== Extract to read ==
[Start of section]

When it comes to the question of youth sexualities in general, and teenage pregnancy in particular, we firmly believe in a Comprehensive Sexualities Education (CSE) approach and believe that the evidence[1] supports the view that information, education and supportive engagement on sexualities and gender reduces teenage pregnancies, lowers the incidence of HIV and delays sexual debut. In contrast, the evidence on abstinence-only approaches[2] shows that these disempower young people and in fact do not result in lower risk for HIV, STIs and pregnancy.

The Policy makes a clear case for the role of teachers, informally of course as stigma and unprocessed teacher attitudes are a major barrier to acceptance, but formally through the Life Orientation (LO) curriculum. Evidence[3] suggests that LO fails at a number of levels, in what is taught (teachers omit what makes them uncomfortable), in how it is taught (teachers often moralise) and who it is taught by (LO is not seen as having sufficient importance). The work of McLeod et al[4], who conducted a formal review of LO, shows that there is much that needs improvement. Our recommendation is that an audit of LO in South African schools and ongoing monitoring of LO practices is a critical adjunct to this policy.

[End of section]

== Source material ==
[Start of section]

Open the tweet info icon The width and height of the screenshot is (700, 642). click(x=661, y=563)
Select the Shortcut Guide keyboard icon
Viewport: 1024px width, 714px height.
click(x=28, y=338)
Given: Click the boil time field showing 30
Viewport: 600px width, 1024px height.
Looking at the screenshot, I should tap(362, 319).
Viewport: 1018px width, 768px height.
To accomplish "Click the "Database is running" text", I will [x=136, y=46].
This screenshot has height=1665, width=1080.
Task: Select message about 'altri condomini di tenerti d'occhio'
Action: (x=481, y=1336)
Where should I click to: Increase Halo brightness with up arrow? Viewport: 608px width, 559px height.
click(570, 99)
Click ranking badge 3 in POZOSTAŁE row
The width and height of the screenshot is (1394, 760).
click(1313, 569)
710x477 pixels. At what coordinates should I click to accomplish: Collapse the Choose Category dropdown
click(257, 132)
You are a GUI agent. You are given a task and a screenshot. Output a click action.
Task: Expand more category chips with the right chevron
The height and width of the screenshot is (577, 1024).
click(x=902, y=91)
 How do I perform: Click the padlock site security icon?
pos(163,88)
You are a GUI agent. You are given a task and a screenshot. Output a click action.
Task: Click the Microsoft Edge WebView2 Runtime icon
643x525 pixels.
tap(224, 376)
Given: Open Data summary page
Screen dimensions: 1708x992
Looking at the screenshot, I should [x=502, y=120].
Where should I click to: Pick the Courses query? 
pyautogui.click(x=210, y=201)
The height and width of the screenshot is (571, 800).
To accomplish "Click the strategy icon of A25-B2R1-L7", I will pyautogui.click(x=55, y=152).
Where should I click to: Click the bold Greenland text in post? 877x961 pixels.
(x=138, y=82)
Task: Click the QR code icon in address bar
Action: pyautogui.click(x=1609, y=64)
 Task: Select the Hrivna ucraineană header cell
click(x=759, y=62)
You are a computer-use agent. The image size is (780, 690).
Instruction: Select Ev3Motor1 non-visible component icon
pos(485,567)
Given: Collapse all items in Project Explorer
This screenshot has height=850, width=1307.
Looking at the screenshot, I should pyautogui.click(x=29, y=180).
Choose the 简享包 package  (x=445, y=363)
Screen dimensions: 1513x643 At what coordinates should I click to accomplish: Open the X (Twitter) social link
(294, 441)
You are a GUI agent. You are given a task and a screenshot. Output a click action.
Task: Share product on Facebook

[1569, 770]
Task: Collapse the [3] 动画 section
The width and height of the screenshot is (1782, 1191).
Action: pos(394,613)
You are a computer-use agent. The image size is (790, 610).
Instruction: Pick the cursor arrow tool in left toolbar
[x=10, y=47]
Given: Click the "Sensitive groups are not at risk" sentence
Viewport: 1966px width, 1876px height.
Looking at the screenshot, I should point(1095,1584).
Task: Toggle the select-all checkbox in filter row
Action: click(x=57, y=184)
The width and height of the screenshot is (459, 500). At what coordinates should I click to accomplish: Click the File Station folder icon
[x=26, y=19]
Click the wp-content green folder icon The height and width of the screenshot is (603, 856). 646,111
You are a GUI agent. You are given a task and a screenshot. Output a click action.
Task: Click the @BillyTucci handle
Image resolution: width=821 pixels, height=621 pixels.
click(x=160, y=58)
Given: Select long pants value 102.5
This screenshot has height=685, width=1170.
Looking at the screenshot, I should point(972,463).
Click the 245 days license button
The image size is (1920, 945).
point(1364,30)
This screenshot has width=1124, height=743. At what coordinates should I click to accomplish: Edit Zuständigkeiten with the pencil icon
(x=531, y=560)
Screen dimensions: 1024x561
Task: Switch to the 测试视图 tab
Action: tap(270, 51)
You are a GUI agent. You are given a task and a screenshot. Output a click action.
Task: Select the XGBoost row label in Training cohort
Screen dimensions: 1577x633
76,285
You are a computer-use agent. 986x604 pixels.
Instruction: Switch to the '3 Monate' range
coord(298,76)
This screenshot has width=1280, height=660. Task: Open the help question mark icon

[End of section]

== About this exercise ==
Extract the passage of the text on sexualities education from "The Policy makes" up to and including "to this policy.". The records are not needed for what comes next.

== Written answer ==
The Policy makes a clear case for the role of teachers, informally of course as stigma and unprocessed teacher attitudes are a major barrier to acceptance, but formally through the Life Orientation (LO) curriculum. Evidence[3] suggests that LO fails at a number of levels, in what is taught (teachers omit what makes them uncomfortable), in how it is taught (teachers often moralise) and who it is taught by (LO is not seen as having sufficient importance). The work of McLeod et al[4], who conducted a formal review of LO, shows that there is much that needs improvement. Our recommendation is that an audit of LO in South African schools and ongoing monitoring of LO practices is a critical adjunct to this policy.